RECORDED INFORMATION:
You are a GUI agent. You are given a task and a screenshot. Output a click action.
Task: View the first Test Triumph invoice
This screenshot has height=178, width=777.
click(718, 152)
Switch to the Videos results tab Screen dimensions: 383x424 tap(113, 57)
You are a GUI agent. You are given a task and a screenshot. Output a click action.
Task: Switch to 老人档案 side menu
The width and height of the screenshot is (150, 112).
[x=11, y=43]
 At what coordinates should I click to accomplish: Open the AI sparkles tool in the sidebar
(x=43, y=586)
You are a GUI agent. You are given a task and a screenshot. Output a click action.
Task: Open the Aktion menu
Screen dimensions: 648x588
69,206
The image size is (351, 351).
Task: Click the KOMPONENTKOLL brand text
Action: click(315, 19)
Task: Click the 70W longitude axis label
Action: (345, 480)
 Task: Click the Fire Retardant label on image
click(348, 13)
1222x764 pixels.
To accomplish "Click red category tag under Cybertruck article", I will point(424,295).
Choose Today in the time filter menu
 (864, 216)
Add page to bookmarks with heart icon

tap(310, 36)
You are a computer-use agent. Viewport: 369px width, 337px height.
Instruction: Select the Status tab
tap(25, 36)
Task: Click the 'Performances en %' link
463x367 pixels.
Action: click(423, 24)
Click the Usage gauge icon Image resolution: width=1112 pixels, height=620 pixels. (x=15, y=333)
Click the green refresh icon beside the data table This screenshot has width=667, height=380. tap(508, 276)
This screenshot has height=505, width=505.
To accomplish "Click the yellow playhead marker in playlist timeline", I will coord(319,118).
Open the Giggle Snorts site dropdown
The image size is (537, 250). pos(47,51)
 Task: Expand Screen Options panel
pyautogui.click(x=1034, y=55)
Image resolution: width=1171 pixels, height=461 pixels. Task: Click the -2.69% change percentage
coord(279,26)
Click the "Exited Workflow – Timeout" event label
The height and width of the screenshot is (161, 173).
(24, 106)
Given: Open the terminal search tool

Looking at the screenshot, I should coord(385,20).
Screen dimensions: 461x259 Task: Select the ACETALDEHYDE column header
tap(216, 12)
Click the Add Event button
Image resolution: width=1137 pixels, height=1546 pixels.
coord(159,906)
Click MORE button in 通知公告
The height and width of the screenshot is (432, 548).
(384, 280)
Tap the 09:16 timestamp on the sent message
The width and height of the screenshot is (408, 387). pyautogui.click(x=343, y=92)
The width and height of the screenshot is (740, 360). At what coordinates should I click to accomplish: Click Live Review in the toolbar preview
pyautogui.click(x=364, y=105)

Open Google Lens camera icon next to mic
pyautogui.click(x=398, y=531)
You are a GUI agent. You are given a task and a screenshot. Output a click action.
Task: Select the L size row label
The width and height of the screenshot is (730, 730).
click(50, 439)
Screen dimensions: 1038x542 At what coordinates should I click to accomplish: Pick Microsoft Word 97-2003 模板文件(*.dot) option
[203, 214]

YOUR GOAL: Starting at the first line of the records above, please copy every line exactly through the line containing "Switch to the", and stop there.

ANSWER TO THE EXERCISE:
You are a GUI agent. You are given a task and a screenshot. Output a click action.
Task: View the first Test Triumph invoice
This screenshot has height=178, width=777.
click(718, 152)
Switch to the Videos results tab Screen dimensions: 383x424 tap(113, 57)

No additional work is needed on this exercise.